Weakness Destroying Bodyweight Workouts for CrossFit Athletes (with Scaling Options)

LIVING ROOM MASH 58

AMRAP in 20 minutes
5 Table Rows
10 Push-Ups
15 Air Squats
On a 20-minute clock, perform as many rounds and repetitions as possible (AMRAP) of the prescribed work in the order written.

Score is the total number of rounds and repetitions completed before the 20-minute clock stops.

Movement Standard

Table Row: This is a variation of the standard Ring Rows wherein athlete uses the table instead of the Gymnastic Rings.

program better home workoutsSource: Stevie D Photography

SUPER LEGS

5 Rounds for Time
20 Air Squats
20 Alternating Lunges
20 Alternating Split Squat Jumps
10 Squat Jumps
With a running clock, as fast as possible perform the prescribed work in the order written for 5 rounds. Be careful with these. Watch your form and knees. You don’t have to touch your knee to the ground.

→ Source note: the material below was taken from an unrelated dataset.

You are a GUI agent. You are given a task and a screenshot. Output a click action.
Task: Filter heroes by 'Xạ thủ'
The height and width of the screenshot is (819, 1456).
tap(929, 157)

Score is the time on the clock when the last round of Squat Jumps is completed.

STIMULUS TRAVEL WOD 3

3 Rounds for Time
0.5 mile Run
50 Air Squats

40-30-20-10 Reps for Time
Unbroken Burpees
Unbroken Air Squats
Relatively simple format, but the catch is each set needs to be completed without stopping or pausing. For RX the burpees are 2-foot sprawl back, and 2-foot jump up (no stepping) with a jump and clap to finish. The air squats are just standard air squats below parallel. If you break or pause on a set, you must repeat that set from 0.

For example, if you are on your set of 30 air squats, and at rep 20 you need to stop and adjust your feet or shake out your legs, that counts a break, and you must start over at 0 of 30. For the burpees, it is essentially on your honor to know if you break or pause. Laying on the ground for too long, or standing still for too long counts as a break, the movement from down and up to jump and clap must be relatively smooth, and seamless. If you pause or break, you would start from 0 on whatever burpee set you are on.

Scaling

Scale the burpees to squat thrusts, cut the reps in half, or omit the rule of doing the reps unbroken and just get through the rep scheme for time.

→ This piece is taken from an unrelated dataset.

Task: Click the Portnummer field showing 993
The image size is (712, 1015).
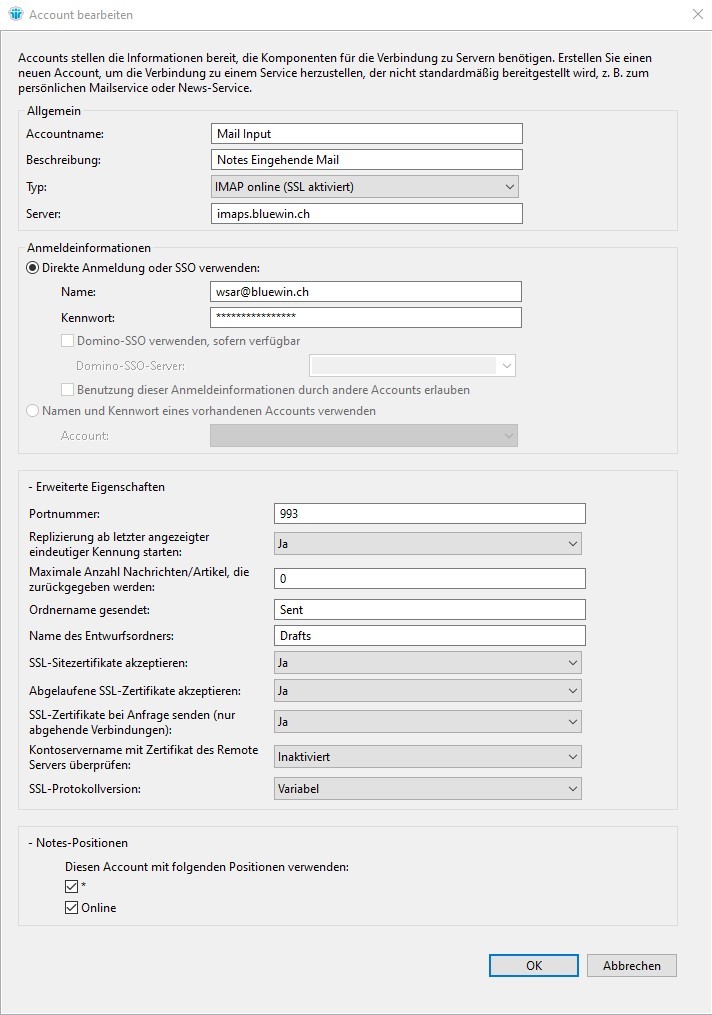Action: pyautogui.click(x=429, y=513)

CrossFit-bodyweight-workoutsSource: Photo courtesy of CrossFit Inc

STIMULUS TRAVEL WOD 13

For As Long As Possible
From 0:00-3:00, 2 Rounds of:
10 Push-Ups
10 Jumping Squats
Then, from 3:00-6:00, 2 Rounds of:
12 Push-Ups
12 Jumping Squats
Then, from 6:00-9:00, 2 Rounds of:
14 Push-Ups
14 Jumping Squats
Add two reps to each movement every 3 minutes. Continue following the same pattern for as long as possible.
With a running clock, athlete must accomplish 10 Push-Ups and 10 Jumping Squats during the first 3 minutes. Add 2 repetitions to each movement every 3 minutes. For the second round, athlete must accomplish 12 Push-Ups and 12 Jumping Squats. Continue following the same pattern for as long as possible.

Score is the sum of rounds and repetitions completed for as long as the athlete was able to accomplish every 3 minutes.